Task instructions: Search the listing below for the word "agent" and return each line that contains it.
-------- Supplied data --------
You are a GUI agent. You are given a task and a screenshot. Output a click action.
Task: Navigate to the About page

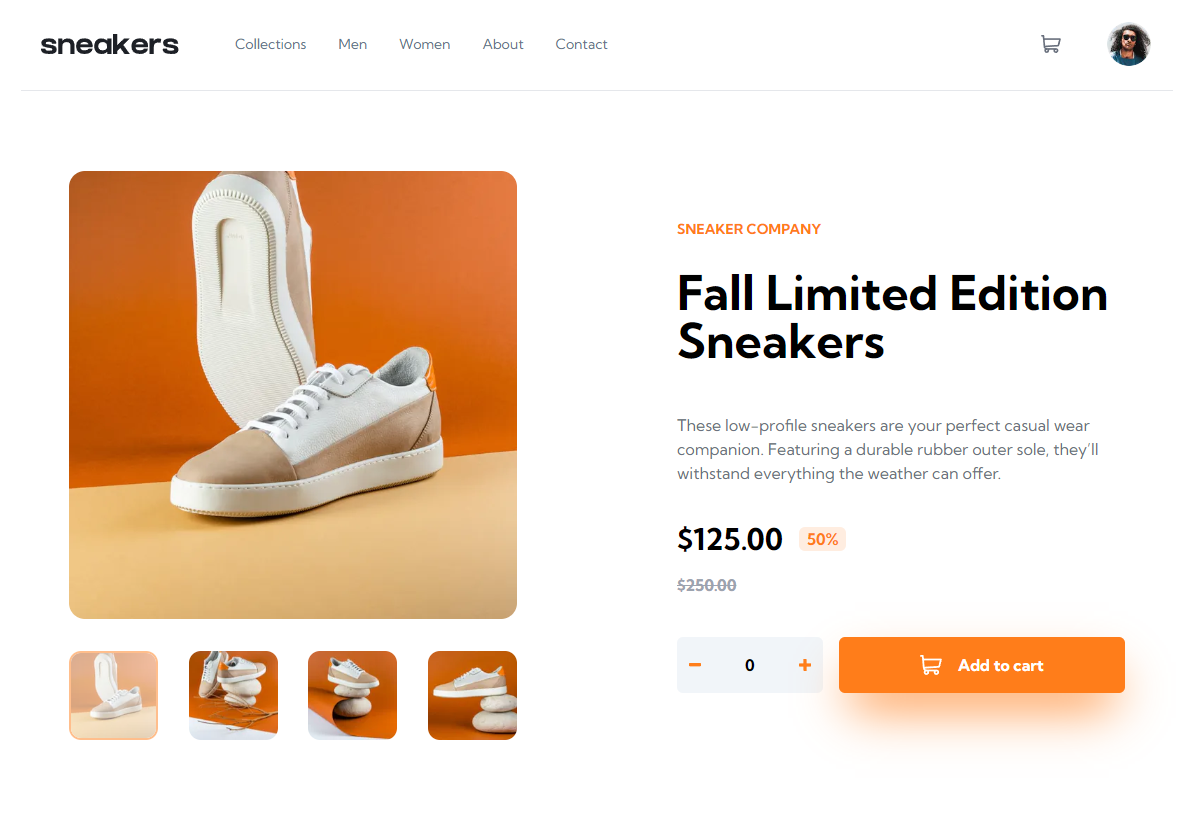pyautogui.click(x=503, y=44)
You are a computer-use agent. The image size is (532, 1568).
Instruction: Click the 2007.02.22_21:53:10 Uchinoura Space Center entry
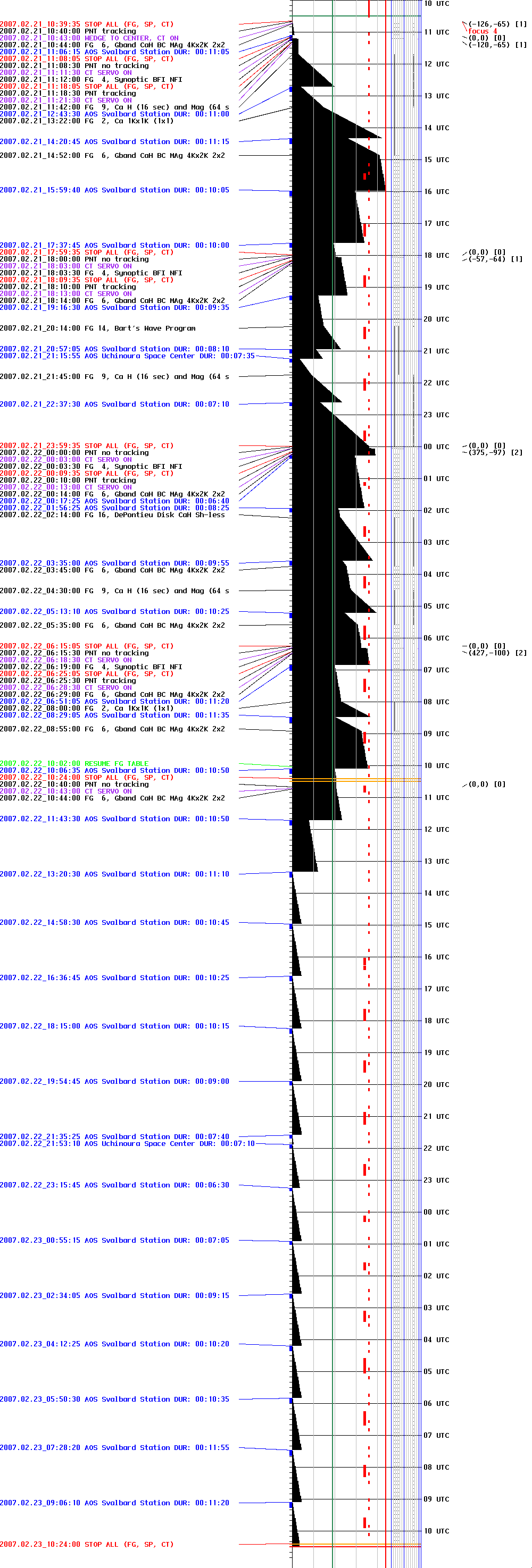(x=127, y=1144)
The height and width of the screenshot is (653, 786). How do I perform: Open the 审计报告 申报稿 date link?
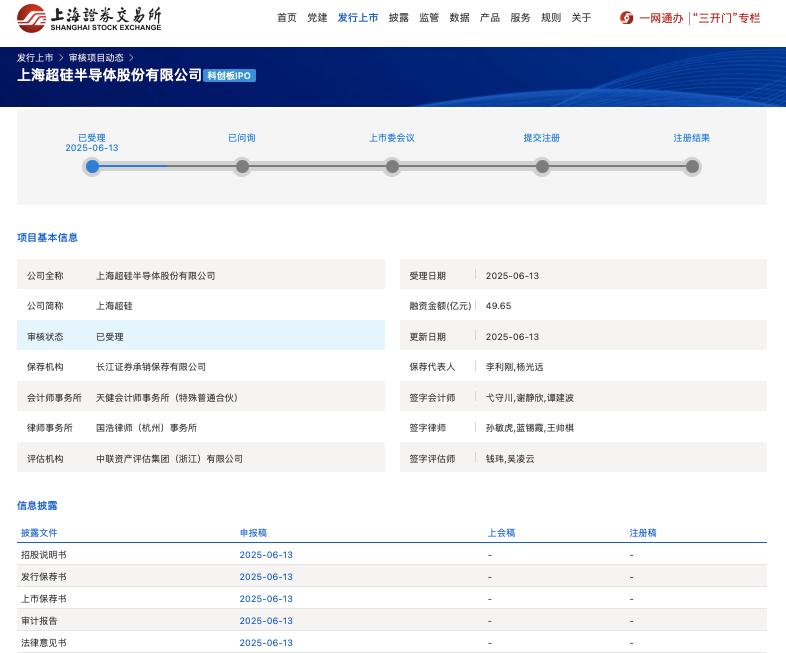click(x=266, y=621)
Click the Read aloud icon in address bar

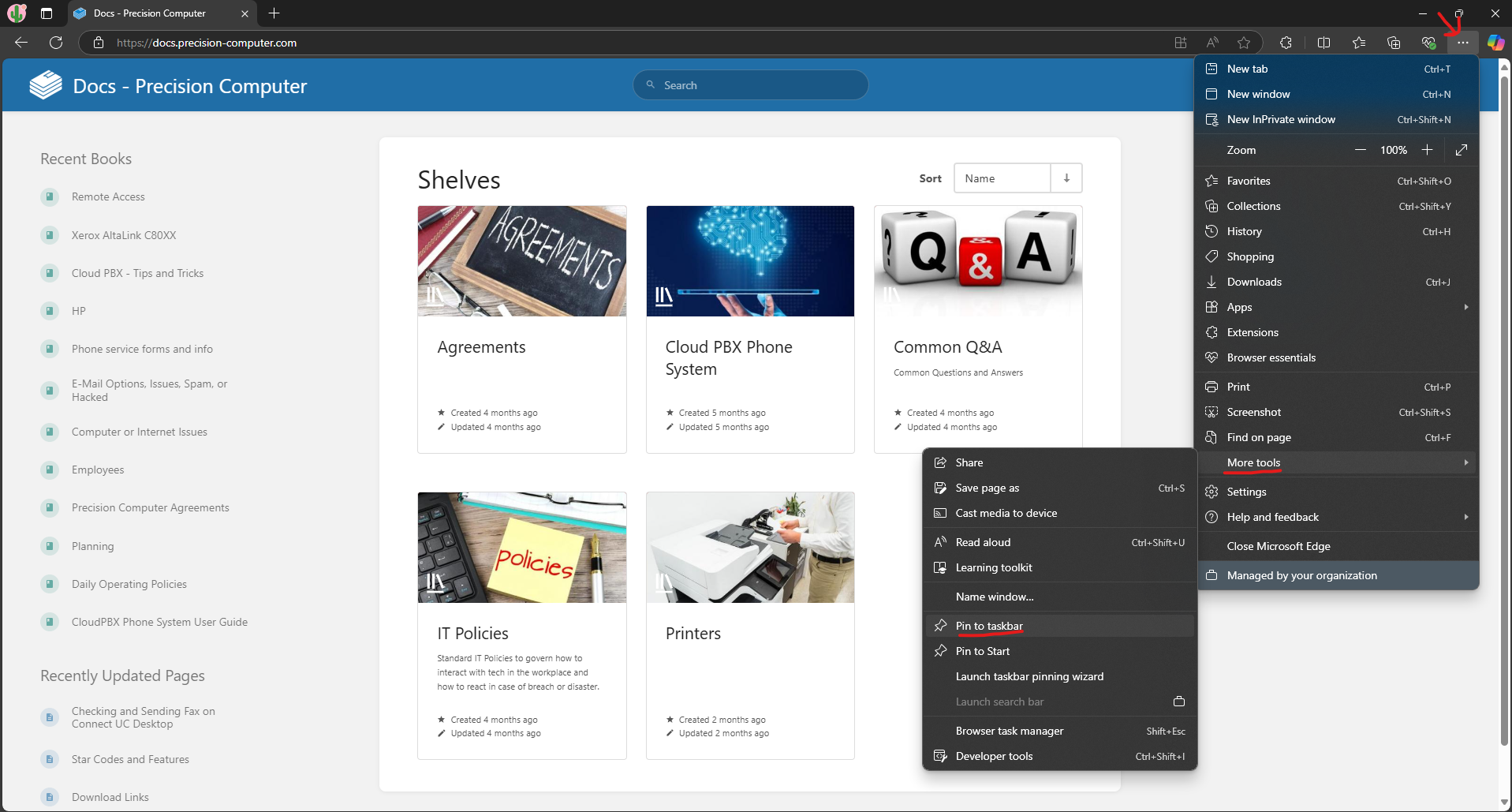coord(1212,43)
--------
-------- Supplied data --------
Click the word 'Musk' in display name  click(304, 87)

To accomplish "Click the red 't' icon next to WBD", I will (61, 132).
--------
-------- Supplied data --------
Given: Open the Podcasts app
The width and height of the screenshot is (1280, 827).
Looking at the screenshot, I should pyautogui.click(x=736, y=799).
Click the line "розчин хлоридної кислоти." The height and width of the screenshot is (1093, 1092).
--------
Solution to this task:
You are a GUI agent. You are given a task and a screenshot. Output a click action.
You are a computer-use agent. The image size is (532, 1568).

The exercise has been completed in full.